Assigned task = Retype the tail of the data exactly, starting at the line containing "Image resolution: width=519" and stopping at the last line.

━━ Data under study

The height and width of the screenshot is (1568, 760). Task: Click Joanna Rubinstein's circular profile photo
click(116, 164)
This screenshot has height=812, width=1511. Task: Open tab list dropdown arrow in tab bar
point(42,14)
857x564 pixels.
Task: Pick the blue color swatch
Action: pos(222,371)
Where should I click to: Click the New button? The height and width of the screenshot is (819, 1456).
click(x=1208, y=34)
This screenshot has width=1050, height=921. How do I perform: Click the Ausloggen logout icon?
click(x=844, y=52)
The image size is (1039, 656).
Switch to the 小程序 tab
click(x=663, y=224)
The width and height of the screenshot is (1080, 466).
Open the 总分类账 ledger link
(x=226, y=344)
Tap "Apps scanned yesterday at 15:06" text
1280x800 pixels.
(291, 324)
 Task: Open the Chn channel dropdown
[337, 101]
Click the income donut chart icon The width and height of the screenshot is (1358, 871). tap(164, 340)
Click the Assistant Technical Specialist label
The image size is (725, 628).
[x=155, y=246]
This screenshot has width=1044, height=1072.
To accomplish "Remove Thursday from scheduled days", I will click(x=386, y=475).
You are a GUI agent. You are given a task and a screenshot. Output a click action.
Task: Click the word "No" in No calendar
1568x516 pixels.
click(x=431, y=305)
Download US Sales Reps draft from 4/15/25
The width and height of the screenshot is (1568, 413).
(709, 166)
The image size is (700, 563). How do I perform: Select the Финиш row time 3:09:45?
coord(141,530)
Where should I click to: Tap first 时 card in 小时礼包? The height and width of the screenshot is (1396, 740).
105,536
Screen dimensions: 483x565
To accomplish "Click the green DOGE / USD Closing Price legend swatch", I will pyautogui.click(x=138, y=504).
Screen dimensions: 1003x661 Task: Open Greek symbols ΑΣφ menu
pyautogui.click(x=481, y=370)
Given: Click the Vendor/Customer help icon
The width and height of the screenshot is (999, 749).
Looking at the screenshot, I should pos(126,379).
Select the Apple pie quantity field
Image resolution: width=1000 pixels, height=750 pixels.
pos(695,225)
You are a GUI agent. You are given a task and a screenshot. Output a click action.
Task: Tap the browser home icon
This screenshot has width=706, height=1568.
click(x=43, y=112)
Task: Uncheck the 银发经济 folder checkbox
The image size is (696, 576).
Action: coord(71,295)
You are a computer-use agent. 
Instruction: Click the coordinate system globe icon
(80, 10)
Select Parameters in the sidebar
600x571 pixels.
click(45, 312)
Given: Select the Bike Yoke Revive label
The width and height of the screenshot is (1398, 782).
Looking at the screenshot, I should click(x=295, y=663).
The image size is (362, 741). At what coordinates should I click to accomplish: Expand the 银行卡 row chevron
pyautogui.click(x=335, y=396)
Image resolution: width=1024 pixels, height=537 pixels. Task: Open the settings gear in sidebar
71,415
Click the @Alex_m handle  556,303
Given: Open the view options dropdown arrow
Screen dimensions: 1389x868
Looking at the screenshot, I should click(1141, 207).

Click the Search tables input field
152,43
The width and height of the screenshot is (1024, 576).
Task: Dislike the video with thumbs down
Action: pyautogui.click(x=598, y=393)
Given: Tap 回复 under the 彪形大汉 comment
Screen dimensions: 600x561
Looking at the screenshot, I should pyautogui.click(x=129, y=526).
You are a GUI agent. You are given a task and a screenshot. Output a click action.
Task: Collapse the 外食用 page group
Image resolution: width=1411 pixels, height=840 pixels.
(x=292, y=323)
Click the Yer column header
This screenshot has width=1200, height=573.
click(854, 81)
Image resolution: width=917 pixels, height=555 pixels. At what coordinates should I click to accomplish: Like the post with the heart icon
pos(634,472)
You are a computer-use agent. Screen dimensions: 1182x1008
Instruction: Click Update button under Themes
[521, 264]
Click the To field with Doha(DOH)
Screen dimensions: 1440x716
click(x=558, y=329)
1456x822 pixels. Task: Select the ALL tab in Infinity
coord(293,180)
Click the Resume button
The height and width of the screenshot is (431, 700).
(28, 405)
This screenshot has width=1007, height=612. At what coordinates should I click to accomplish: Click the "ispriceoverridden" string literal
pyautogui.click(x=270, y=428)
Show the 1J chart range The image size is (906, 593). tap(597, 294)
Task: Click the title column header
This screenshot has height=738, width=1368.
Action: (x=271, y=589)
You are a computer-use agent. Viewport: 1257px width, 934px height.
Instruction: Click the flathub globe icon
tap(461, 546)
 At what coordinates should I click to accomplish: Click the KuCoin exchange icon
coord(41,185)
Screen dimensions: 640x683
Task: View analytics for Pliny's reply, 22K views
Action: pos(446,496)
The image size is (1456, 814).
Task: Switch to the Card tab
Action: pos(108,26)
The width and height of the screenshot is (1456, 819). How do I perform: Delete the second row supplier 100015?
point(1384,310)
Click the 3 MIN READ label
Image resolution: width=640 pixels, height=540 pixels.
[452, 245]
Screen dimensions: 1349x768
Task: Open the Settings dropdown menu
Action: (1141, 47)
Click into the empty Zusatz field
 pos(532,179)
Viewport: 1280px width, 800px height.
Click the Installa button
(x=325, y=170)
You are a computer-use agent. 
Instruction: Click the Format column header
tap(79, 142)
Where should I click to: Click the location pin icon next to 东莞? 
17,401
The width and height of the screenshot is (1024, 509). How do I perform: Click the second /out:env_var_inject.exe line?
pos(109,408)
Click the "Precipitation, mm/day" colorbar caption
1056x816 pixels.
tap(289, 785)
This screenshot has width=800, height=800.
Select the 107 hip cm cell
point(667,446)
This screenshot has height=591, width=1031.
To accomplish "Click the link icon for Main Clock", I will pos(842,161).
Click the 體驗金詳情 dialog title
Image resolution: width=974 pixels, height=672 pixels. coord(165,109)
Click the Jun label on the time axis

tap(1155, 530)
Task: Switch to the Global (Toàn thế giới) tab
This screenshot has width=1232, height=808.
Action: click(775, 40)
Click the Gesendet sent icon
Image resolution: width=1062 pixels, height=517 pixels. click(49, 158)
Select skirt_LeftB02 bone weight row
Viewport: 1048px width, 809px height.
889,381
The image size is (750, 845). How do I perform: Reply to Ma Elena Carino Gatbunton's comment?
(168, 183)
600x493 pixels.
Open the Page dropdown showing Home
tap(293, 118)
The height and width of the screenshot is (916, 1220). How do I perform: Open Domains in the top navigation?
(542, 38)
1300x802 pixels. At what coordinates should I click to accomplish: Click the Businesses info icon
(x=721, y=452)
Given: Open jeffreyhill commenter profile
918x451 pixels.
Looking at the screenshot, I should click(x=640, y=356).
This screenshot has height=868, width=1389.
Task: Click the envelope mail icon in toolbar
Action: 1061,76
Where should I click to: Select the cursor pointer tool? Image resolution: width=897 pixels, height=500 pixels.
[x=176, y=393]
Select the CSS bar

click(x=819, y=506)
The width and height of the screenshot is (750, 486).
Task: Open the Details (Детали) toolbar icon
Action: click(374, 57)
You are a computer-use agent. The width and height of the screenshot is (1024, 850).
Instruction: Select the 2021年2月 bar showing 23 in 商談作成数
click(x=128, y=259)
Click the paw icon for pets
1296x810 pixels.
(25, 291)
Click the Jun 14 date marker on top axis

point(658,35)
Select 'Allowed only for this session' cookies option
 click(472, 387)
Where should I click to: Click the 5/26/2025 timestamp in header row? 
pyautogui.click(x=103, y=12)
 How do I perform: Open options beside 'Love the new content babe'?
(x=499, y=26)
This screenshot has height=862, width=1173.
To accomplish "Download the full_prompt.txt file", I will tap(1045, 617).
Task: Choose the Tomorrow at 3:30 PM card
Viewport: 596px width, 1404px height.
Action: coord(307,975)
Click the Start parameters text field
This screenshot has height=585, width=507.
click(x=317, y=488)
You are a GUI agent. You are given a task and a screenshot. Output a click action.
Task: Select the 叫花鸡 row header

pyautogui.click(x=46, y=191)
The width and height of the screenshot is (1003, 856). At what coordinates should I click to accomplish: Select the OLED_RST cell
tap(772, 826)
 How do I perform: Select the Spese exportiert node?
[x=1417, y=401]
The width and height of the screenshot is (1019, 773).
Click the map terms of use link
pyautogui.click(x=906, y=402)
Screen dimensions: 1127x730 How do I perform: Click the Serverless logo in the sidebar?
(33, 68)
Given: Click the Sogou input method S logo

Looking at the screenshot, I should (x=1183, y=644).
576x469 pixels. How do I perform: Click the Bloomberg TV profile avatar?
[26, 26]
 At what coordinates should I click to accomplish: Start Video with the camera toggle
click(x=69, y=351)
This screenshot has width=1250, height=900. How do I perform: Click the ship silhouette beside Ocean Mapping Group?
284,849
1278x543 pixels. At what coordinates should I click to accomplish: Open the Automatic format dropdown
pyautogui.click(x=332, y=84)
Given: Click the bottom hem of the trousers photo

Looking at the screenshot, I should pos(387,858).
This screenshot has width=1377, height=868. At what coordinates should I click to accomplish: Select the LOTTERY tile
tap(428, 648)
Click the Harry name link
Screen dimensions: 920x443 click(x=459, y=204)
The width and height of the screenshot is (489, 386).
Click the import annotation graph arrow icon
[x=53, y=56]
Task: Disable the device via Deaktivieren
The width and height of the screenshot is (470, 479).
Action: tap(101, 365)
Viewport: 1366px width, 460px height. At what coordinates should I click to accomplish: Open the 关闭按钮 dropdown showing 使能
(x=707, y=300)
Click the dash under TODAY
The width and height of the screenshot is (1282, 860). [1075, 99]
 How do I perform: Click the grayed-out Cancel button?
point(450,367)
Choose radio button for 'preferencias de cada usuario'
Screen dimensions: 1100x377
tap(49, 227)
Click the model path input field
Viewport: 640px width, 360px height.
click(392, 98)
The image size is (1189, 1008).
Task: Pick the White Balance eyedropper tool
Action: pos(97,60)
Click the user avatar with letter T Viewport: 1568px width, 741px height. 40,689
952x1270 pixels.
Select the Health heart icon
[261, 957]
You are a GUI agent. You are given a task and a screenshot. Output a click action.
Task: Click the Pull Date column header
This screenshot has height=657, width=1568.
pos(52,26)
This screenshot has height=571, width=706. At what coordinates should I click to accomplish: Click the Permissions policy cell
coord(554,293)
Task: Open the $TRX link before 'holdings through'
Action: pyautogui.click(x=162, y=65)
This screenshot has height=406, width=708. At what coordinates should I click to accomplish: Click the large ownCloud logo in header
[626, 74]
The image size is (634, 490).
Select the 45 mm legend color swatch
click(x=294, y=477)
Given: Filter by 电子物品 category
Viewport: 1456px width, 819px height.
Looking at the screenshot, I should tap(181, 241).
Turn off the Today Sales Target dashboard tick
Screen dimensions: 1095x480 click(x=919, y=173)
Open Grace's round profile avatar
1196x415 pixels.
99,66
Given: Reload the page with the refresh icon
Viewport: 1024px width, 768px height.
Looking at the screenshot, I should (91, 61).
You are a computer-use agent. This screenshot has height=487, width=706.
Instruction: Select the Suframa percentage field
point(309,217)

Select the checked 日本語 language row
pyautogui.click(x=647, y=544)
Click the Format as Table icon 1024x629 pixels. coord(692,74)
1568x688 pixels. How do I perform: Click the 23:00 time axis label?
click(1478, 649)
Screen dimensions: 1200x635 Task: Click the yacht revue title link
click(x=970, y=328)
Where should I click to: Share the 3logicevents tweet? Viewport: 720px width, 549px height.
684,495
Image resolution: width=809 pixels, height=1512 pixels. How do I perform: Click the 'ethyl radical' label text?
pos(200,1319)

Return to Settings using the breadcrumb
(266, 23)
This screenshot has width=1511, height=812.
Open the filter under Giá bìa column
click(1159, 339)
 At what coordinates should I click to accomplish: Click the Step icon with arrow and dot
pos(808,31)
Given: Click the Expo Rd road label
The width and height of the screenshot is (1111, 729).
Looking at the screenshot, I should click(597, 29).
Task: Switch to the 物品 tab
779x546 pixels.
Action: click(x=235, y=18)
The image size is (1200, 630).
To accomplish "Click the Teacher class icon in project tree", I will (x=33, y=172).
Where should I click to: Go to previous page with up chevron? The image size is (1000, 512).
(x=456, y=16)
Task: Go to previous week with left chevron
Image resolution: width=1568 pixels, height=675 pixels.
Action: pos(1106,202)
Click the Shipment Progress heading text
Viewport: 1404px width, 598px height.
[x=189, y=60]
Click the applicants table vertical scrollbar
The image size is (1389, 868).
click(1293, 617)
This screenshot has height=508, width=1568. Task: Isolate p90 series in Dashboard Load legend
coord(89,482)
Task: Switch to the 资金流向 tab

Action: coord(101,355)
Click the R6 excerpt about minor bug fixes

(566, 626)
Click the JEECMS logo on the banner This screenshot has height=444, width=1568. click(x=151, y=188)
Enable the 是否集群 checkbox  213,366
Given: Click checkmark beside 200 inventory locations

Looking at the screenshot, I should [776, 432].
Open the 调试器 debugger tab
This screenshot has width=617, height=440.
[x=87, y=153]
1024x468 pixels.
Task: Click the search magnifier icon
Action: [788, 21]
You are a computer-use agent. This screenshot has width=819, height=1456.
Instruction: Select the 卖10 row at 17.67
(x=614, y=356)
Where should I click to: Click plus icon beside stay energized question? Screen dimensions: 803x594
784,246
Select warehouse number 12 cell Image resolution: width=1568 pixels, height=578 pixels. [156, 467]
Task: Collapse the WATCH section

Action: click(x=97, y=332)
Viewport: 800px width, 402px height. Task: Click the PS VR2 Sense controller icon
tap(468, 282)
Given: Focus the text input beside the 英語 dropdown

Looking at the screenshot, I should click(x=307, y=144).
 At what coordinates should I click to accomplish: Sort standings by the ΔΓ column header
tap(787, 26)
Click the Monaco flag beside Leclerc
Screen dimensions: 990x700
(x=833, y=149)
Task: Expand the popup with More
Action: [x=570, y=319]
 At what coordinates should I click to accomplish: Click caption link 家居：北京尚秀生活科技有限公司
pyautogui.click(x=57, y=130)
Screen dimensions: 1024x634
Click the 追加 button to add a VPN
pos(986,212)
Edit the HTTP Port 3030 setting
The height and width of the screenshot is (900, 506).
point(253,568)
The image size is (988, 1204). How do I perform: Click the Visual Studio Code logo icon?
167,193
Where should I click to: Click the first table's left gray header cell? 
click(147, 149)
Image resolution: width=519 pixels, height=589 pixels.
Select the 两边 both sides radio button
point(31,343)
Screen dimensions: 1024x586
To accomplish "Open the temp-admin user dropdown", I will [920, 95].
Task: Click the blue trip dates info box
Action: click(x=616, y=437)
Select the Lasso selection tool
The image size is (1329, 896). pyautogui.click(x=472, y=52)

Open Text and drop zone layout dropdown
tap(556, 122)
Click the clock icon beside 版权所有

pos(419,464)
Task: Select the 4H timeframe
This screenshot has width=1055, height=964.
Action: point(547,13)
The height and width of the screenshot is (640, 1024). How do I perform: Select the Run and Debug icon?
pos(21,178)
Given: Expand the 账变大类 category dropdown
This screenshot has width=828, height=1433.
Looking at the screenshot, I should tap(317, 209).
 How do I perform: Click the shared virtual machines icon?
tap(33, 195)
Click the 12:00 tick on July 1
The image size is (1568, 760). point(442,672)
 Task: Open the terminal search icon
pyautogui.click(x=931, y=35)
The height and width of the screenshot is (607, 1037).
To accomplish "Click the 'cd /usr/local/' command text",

━━━━

Answer below =
Image resolution: width=519 pixels, height=589 pixels.
Select the 两边 both sides radio button
point(31,343)
Screen dimensions: 1024x586
To accomplish "Open the temp-admin user dropdown", I will [920, 95].
Task: Click the blue trip dates info box
Action: click(x=616, y=437)
Select the Lasso selection tool
The image size is (1329, 896). pyautogui.click(x=472, y=52)

Open Text and drop zone layout dropdown
tap(556, 122)
Click the clock icon beside 版权所有

pos(419,464)
Task: Select the 4H timeframe
This screenshot has width=1055, height=964.
Action: point(547,13)
The height and width of the screenshot is (640, 1024). How do I perform: Select the Run and Debug icon?
pos(21,178)
Given: Expand the 账变大类 category dropdown
This screenshot has width=828, height=1433.
Looking at the screenshot, I should tap(317, 209).
 How do I perform: Click the shared virtual machines icon?
tap(33, 195)
Click the 12:00 tick on July 1
The image size is (1568, 760). point(442,672)
 Task: Open the terminal search icon
pyautogui.click(x=931, y=35)
The height and width of the screenshot is (607, 1037).
To accomplish "Click the 'cd /usr/local/' command text",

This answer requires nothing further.